▶ Excerpt to read
----------

Which anion in each pair would you expect to react more quickly with H⁺?
(b)

Verified step by step guidance

Step 1: Analyze the two anions provided in the image. The first anion is an ethylamine anion (CH3CH2NH−), and the second anion is an amide anion (CH3CONH−). Both contain a negatively charged nitrogen atom, but their reactivity with H+ will depend on the electronic environment around the nitrogen atom.

Step 2: Consider the resonance effects in the amide anion (CH3CONH−). The carbonyl group (C=O) adjacent to the nitrogen can delocalize the negative charge through resonance, reducing the availability of the lone pair on nitrogen for reaction with H+. This makes the amide anion less reactive toward H+ compared to the ethylamine anion.

Step 3: Evaluate the inductive effects. In the amide anion, the electronegative oxygen atom in the carbonyl group pulls electron density away from the nitrogen atom, further decreasing its nucleophilicity and reactivity with H+. The ethylamine anion does not have such an electron-withdrawing group, so its nitrogen is more nucleophilic and reactive toward H+.

----------

▶ Data provided
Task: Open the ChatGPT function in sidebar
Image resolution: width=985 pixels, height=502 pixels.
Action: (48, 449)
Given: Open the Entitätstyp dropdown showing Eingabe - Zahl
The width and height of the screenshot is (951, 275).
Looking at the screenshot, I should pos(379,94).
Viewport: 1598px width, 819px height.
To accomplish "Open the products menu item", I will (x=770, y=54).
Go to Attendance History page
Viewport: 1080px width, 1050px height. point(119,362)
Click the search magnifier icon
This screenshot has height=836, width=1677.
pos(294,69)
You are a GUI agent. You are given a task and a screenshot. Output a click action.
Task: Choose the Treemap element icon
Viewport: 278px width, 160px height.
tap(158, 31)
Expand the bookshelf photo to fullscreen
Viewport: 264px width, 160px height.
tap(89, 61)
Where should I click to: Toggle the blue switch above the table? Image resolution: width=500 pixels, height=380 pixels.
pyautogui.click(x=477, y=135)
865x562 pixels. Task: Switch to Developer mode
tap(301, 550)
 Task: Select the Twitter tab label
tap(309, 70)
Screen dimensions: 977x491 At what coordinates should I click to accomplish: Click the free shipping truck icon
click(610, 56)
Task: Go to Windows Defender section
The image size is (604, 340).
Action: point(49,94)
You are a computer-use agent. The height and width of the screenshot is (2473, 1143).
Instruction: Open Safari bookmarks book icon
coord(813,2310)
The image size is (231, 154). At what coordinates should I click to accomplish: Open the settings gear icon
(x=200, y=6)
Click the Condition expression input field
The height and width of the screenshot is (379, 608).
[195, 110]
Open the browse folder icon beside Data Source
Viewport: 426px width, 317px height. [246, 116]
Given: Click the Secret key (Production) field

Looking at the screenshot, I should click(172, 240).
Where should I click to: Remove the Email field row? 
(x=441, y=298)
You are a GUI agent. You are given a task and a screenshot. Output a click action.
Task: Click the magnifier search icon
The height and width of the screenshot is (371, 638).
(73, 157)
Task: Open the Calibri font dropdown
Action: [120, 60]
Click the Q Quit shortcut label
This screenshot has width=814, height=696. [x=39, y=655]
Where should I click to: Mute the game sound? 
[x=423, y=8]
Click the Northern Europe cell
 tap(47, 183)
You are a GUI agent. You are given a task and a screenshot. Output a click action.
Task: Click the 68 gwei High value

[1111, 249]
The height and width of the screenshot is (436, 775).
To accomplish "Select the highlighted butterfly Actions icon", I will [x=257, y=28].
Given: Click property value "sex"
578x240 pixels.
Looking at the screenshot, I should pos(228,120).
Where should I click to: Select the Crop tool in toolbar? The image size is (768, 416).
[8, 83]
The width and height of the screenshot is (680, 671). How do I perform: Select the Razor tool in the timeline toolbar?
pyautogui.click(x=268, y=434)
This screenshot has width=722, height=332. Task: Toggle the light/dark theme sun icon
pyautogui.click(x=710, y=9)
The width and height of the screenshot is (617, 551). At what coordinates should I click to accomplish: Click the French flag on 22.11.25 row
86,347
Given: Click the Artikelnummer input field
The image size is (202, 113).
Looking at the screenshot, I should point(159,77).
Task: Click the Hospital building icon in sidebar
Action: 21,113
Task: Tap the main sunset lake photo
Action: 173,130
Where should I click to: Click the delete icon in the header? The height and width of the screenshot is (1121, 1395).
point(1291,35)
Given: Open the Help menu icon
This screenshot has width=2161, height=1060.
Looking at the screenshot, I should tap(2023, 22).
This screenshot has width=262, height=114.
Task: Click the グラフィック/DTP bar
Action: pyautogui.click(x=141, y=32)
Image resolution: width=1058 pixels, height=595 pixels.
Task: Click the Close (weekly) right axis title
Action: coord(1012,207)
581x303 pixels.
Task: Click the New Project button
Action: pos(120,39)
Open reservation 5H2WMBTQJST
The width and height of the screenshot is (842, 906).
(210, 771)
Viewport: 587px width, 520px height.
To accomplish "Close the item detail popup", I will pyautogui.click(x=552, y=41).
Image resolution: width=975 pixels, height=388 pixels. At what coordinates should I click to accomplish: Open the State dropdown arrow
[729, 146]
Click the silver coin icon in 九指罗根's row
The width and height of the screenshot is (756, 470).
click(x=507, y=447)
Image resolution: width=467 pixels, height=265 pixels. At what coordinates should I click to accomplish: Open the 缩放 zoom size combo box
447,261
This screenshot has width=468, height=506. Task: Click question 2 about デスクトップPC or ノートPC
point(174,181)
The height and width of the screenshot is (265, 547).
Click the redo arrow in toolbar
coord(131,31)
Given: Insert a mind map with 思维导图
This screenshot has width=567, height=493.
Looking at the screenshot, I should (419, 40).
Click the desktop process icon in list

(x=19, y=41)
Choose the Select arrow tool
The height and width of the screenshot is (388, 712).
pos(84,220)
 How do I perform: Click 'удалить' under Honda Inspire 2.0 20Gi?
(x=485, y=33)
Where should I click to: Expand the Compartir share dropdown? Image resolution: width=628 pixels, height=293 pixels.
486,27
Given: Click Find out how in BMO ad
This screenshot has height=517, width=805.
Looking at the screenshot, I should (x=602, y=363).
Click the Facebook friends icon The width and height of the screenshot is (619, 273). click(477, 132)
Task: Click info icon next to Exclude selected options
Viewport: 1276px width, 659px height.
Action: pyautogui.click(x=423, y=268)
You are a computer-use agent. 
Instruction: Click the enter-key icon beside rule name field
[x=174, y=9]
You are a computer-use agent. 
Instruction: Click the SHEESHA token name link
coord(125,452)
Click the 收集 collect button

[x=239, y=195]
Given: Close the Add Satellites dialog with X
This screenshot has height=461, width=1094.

----------

▶ To do
Pick up the step-by-step explanation of which nitrogen anion reacts faster with H⁺ right after its Step 3, and write the steps that follow.

▶ The result
Step 4: Consider the basicity of the two anions. The ethylamine anion (CH3CH2NH−) is a stronger base because its nitrogen atom has a higher electron density and is not stabilized by resonance or inductive effects. Stronger bases react more quickly with H+.

Step 5: Conclude that the ethylamine anion (CH3CH2NH−) will react more quickly with H+ compared to the amide anion (CH3CONH−) due to the absence of resonance stabilization and inductive effects, which make its nitrogen more nucleophilic and basic.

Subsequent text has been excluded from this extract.